Presidential hopefuls outline priorities for LGBTQ issues 10 years after Iowa issues first gay marriage license

2020 candidates defended their record and proposed policies in favor of LGBTQ Americans including inclusive housing policies, rolling back the ban on people who are transgender serving in the military, and addressing violence against LGBTQ individuals.


Former Vice President Joe Biden shakes the hand of moderator Lyz Lenz at the LGBTQ forum Friday Sept. 20

Sarah Watson, Politics Editor

Ten Democratic candidates outlined their positions on LGBTQ issues at a forum Sept. 20 at Coe College in Cedar Rapids, the first of its kind since before Iowa began issuing marriage licenses to same-sex couples in 2009.

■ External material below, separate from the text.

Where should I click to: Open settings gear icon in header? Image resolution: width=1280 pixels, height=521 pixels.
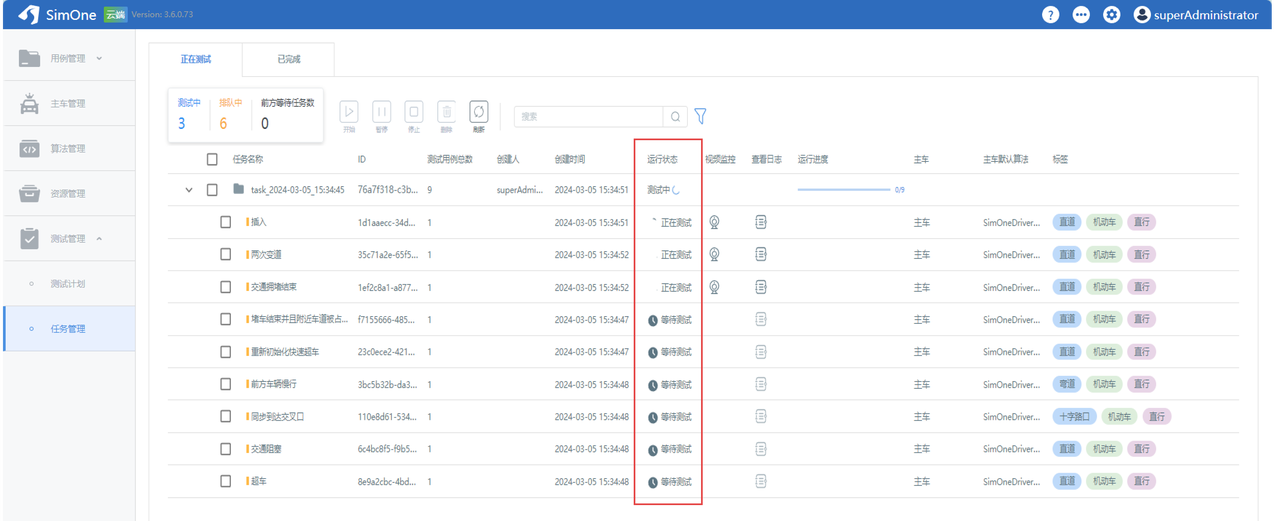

In a sweltering auditorium, presidential hopefuls outlined their support for the Equal Rights Act, a piece of legislation in Congress that would solidify freedom from discrimination based on sexual orientation among other rights, strike down the ban of transgender Americans from serving in the military, address violence against members in LGBTQ community, and a litany of other LGBTQ-related policies.

Presidential hopefuls with long records, such as former Vice President Joe Biden and . Rep. Tulsi Gabbard, D-Hawaii, defended past actions and positions related to the LGBTQ community. Moderator Lyz Lenz, a columnist at The Gazette pressed Biden on some of his past stances and comments. Biden defended a 1994 crime bill he had a hand in writing. Opponents have said the bill led to mass incarceration, while Biden has refuted that claim. A Politifact analysis found Biden’s dispute to be “half-true,” saying that while the bill wasn’t the source of exponential increases in the number of inmates, it fit in a trend of prison expansion from the 1970s to the 2000s and included funding for drug treatment.

Biden pointed to housing policies tailored to LGBTQ needs as a way to address arrest-rates for the LGBTQ community.

“I came out on ‘Meet the Press’ first in favor of gay marriage before anyone else did nationally,” Biden said in response to a question about his past comments on Vice President Mike Pence being a “decent” person. He went on to say he still called President Trump “ ‘president,’ even though I don’t think he’s all that decent.”

Gabbard, whose father supported several anti-LGBTQ groups in Hawaii, was asked about previous links to her father’s positions.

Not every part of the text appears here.